[Objective]
Reproduce verbatim the lines of the entries, starting at the line containing "Click the green Walk-by" and ending at the line containing "Action: pyautogui.click(x=50, y=22)", with both of those lines included.

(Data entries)
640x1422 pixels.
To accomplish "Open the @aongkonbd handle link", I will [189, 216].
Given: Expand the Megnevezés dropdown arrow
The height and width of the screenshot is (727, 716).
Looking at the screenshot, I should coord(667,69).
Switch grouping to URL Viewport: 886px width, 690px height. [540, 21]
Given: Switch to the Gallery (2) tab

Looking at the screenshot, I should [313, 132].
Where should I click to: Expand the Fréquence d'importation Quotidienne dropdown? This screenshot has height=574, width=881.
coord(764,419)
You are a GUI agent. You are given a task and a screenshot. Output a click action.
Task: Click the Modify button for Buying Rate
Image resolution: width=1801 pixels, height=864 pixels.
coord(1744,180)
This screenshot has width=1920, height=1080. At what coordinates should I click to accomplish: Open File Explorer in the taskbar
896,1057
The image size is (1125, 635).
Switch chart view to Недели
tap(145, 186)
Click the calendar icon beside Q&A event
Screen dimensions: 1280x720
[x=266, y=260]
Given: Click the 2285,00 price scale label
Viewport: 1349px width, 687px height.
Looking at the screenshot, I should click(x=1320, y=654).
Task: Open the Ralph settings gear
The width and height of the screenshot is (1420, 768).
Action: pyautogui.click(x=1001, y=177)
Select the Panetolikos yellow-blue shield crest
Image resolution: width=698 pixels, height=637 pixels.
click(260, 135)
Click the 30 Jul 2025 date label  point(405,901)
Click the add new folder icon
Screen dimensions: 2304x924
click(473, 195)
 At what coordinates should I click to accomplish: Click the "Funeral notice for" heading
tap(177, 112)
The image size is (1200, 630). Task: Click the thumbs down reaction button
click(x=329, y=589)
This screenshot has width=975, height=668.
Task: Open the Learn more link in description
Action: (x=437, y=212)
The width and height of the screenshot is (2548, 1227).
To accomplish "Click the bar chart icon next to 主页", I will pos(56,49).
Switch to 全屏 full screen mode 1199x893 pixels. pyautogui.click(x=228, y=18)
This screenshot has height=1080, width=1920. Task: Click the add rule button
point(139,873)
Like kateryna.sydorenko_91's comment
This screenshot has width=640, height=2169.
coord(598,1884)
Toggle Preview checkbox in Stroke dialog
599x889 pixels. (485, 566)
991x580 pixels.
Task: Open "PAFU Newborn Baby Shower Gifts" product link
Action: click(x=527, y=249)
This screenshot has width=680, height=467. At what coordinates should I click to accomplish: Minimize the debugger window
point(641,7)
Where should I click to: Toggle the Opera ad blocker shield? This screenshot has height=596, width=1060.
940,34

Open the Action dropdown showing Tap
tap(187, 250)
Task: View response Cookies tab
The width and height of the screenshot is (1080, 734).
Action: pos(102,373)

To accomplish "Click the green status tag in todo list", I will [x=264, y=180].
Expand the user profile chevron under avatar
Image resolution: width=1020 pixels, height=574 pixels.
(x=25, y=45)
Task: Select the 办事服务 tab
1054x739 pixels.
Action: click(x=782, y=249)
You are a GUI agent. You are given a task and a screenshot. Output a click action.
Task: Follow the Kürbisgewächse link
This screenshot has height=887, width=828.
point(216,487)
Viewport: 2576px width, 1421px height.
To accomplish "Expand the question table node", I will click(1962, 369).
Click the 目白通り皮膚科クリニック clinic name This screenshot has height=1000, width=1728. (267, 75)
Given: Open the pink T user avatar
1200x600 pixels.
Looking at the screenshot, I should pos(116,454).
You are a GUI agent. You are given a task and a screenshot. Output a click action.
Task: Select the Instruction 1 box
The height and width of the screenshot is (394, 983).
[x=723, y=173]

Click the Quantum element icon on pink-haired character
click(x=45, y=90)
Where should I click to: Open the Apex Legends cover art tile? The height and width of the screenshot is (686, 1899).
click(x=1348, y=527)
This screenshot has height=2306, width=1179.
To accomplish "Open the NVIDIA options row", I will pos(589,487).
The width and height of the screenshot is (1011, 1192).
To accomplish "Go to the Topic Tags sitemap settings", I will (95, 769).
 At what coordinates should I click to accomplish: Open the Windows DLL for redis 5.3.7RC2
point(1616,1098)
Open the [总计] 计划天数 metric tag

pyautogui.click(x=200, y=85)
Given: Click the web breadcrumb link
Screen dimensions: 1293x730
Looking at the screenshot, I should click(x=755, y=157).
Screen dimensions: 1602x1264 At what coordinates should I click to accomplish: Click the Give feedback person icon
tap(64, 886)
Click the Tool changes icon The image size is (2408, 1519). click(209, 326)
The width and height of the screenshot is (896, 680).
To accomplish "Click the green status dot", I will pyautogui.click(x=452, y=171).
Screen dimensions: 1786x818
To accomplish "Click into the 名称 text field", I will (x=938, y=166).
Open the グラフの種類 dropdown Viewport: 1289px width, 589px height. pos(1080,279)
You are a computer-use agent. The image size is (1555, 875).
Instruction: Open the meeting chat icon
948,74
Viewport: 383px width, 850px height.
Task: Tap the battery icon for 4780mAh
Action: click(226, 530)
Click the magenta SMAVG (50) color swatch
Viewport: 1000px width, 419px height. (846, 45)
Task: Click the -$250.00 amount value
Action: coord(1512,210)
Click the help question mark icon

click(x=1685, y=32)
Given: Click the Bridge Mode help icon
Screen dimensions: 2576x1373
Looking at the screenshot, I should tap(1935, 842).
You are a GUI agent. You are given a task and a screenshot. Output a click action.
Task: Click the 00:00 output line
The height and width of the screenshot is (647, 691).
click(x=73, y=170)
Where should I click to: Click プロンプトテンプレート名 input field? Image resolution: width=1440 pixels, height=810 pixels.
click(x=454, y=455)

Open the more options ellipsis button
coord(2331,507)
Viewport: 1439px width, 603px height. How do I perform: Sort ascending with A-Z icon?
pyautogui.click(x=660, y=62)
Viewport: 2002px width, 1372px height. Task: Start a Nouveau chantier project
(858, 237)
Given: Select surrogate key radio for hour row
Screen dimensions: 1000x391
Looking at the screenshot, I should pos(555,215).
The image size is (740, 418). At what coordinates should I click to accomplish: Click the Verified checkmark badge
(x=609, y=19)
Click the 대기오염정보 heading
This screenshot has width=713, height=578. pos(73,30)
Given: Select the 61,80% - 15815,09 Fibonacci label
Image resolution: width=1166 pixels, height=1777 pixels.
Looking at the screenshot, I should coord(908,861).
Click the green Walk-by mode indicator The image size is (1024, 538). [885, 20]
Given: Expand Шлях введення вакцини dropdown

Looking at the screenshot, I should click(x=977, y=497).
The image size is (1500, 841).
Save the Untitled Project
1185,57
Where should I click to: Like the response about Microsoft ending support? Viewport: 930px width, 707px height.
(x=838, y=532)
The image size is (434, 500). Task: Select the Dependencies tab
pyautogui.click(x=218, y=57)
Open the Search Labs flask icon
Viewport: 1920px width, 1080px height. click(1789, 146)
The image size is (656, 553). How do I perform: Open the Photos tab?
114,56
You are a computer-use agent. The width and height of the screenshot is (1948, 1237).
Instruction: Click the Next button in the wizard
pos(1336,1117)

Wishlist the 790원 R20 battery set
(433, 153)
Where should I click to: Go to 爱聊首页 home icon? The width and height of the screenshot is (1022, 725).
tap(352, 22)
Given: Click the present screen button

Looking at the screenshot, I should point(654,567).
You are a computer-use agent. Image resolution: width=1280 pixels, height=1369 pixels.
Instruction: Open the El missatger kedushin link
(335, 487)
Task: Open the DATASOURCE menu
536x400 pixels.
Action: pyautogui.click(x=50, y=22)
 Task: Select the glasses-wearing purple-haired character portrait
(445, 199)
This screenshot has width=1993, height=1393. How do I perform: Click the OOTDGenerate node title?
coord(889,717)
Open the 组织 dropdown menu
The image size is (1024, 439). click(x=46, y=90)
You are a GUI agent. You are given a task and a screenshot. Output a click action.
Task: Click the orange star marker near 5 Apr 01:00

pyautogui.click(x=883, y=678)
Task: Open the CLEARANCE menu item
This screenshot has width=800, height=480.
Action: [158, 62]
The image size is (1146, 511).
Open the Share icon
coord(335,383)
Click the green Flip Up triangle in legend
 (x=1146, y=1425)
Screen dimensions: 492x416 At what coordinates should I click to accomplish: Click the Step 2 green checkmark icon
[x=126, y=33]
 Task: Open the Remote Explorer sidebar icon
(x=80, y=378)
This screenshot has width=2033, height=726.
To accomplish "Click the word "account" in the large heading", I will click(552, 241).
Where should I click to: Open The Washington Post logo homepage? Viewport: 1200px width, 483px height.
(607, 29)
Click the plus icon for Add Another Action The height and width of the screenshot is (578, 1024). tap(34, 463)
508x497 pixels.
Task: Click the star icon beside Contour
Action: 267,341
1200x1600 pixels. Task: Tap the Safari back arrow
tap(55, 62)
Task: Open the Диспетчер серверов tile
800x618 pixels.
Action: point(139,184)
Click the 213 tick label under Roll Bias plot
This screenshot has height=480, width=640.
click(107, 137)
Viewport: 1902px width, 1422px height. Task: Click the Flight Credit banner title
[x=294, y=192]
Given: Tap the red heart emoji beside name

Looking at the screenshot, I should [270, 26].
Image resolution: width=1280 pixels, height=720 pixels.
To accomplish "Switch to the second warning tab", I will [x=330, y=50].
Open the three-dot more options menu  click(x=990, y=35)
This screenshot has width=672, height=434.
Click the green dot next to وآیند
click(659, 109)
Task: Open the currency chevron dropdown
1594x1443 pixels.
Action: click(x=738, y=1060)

[Full output]
Click the green Walk-by mode indicator The image size is (1024, 538). [885, 20]
Given: Expand Шлях введення вакцини dropdown

Looking at the screenshot, I should click(x=977, y=497).
The image size is (1500, 841).
Save the Untitled Project
1185,57
Where should I click to: Like the response about Microsoft ending support? Viewport: 930px width, 707px height.
(x=838, y=532)
The image size is (434, 500). Task: Select the Dependencies tab
pyautogui.click(x=218, y=57)
Open the Search Labs flask icon
Viewport: 1920px width, 1080px height. click(1789, 146)
The image size is (656, 553). How do I perform: Open the Photos tab?
114,56
You are a computer-use agent. The width and height of the screenshot is (1948, 1237).
Instruction: Click the Next button in the wizard
pos(1336,1117)

Wishlist the 790원 R20 battery set
(433, 153)
Where should I click to: Go to 爱聊首页 home icon? The width and height of the screenshot is (1022, 725).
tap(352, 22)
Given: Click the present screen button

Looking at the screenshot, I should point(654,567).
You are a computer-use agent. Image resolution: width=1280 pixels, height=1369 pixels.
Instruction: Open the El missatger kedushin link
(335, 487)
Task: Open the DATASOURCE menu
536x400 pixels.
Action: pyautogui.click(x=50, y=22)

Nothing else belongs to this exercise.